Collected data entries
********************

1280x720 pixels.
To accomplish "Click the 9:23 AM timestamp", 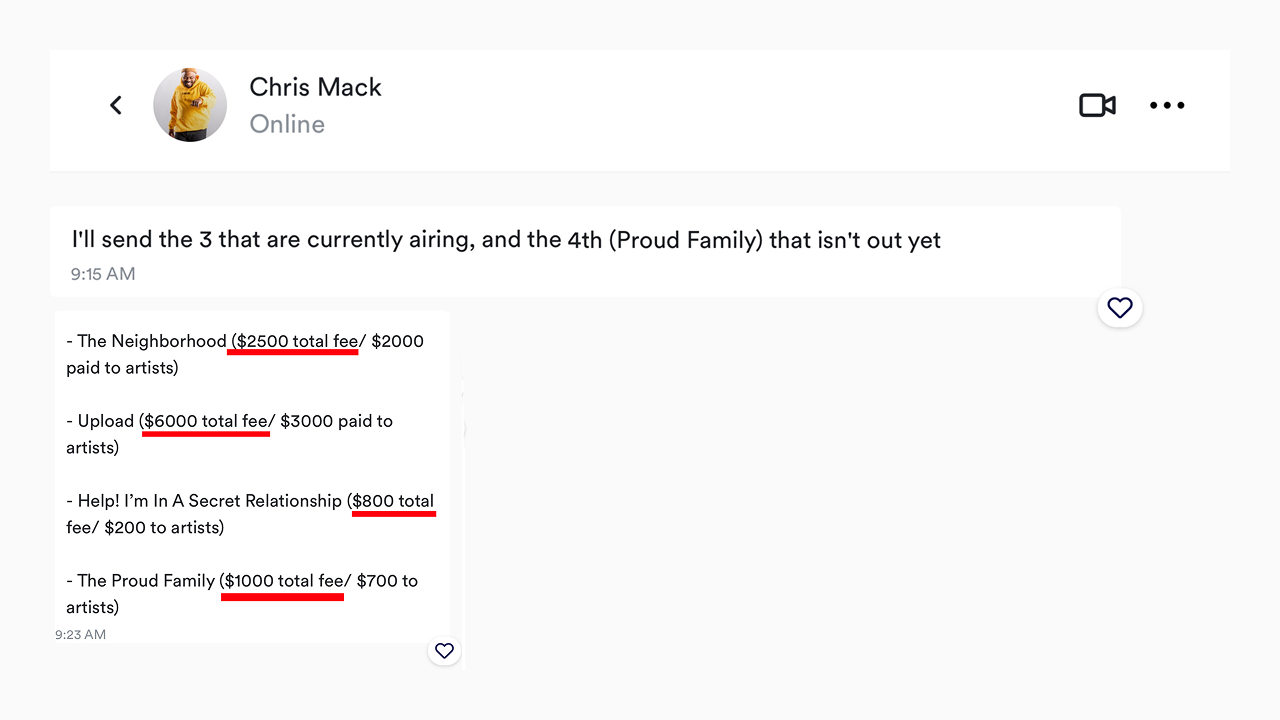I will click(80, 635).
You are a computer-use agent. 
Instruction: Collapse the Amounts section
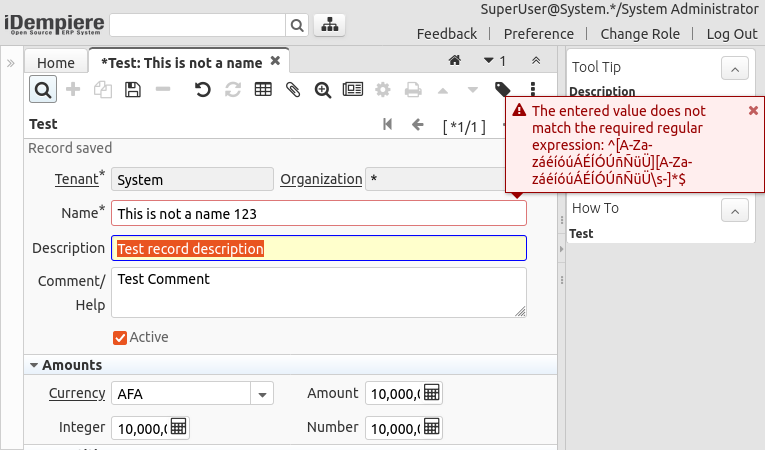tap(34, 366)
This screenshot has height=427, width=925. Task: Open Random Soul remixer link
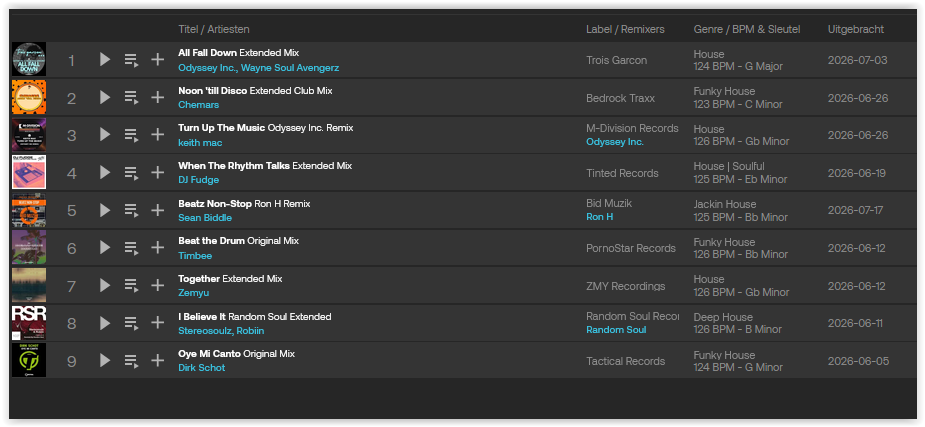616,330

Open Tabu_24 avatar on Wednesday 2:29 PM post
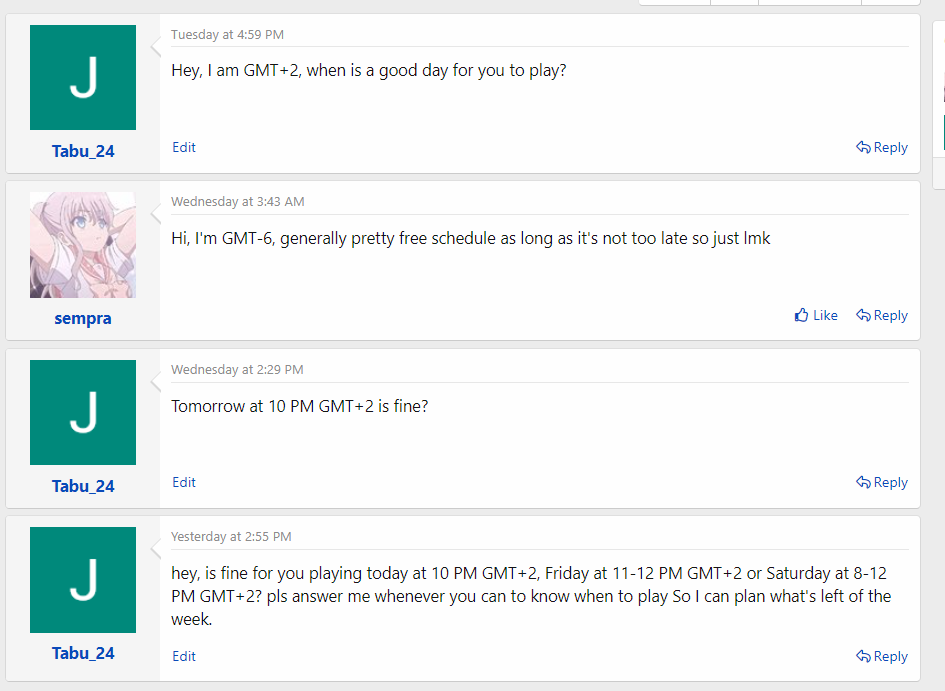coord(83,413)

********************

INSTRUCTIONS TO FOLLOW:
All lines from the one containing "You are a computer-use agent." to the last line of the records above, and no others, should be returned unchanged, without pictures.

SOLUTION FOR THIS EXERCISE:
You are a computer-use agent. 
Instruction: Collapse the Amounts section
tap(34, 366)
This screenshot has height=427, width=925. Task: Open Random Soul remixer link
616,330

Open Tabu_24 avatar on Wednesday 2:29 PM post
coord(83,413)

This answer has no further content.